Are you personally driving this commute or have you hired it out or is your kid old enough to drive and you have a second car? I'm wondering how you are making this work.


It’s one single day a week. My Hill kids do DCYOP and it’s not like Takoma is close… Like, yes, Strathmore is another 15-20 minutes, but either way you’re just hanging out/running errands/waiting for your kid, not driving home & back unless you absolutely have to.


Takoma from the Hill is a pointless PITA too. I have to take my kid weekly to MoCo for therapy (b/c there are not specialists any closer) and it sucks. Living in MoCo would be convenient for many reasons, including buses to schools where you don’t have to assume you will “supplement,” access to medical care/therapists, and extra curriculars. Spending hours driving to far-flung activities or schools defeats the purpose of living on the Hill.

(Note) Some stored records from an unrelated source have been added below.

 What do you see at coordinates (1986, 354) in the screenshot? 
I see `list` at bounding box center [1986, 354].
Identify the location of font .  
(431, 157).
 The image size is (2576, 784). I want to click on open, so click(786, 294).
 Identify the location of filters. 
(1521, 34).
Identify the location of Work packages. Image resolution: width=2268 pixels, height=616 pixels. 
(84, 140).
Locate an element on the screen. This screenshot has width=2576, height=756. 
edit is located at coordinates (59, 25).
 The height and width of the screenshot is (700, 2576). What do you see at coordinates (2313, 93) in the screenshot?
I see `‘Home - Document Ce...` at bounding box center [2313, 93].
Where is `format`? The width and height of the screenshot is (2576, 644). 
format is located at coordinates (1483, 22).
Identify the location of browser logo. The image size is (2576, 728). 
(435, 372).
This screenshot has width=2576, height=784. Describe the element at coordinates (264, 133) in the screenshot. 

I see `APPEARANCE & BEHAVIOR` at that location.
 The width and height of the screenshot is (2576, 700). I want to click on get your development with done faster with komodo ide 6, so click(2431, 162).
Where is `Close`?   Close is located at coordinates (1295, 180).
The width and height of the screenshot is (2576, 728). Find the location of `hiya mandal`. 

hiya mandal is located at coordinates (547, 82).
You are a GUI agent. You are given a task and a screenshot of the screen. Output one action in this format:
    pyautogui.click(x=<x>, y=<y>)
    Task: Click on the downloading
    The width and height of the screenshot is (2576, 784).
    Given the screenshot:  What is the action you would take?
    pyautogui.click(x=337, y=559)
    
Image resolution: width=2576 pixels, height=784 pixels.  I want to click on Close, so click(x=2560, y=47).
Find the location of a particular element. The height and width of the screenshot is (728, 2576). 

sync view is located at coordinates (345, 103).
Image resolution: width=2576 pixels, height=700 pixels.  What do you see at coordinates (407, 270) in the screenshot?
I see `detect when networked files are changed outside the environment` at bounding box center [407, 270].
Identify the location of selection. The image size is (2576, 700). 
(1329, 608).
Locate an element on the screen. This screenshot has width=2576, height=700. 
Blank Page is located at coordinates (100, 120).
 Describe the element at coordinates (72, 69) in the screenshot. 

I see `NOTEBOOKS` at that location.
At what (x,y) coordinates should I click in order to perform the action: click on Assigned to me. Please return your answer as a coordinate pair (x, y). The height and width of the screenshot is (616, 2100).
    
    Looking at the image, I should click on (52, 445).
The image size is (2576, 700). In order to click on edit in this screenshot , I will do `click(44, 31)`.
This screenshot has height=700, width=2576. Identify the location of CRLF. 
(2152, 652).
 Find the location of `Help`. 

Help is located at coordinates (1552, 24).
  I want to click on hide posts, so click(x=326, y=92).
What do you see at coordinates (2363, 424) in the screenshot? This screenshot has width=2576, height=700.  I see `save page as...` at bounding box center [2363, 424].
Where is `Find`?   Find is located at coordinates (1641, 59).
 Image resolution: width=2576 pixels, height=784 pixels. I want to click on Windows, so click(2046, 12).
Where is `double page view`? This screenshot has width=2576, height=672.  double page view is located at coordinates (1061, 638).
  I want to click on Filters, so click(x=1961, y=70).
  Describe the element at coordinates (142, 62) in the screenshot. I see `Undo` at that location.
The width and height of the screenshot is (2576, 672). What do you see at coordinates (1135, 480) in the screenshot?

If you decide to dig in and stay on the Hill, which we've done after 25 years of living in Ward 6, you roll with how things turn out for your kids. No parent can look into a crystal ball when a kid is tiny on CH to know how things will turn out. My eldest got much better instrumental music instruction that we expected at our DCPS ES then really hunkered down during the pandemic to develop as a musician via Zoom lessons (much better than streaming movies and playing video games). We're not about to move from the Hill because the kid plays at Strathmore once a week. The kid is old enough to jump on the Red Line to get to some rehearsals. You roll with the hassles and expense of developing your kids' most serious talents and interests as best you can. In the big picture, we're glad that we're staying in the neighborhood we love, come what may.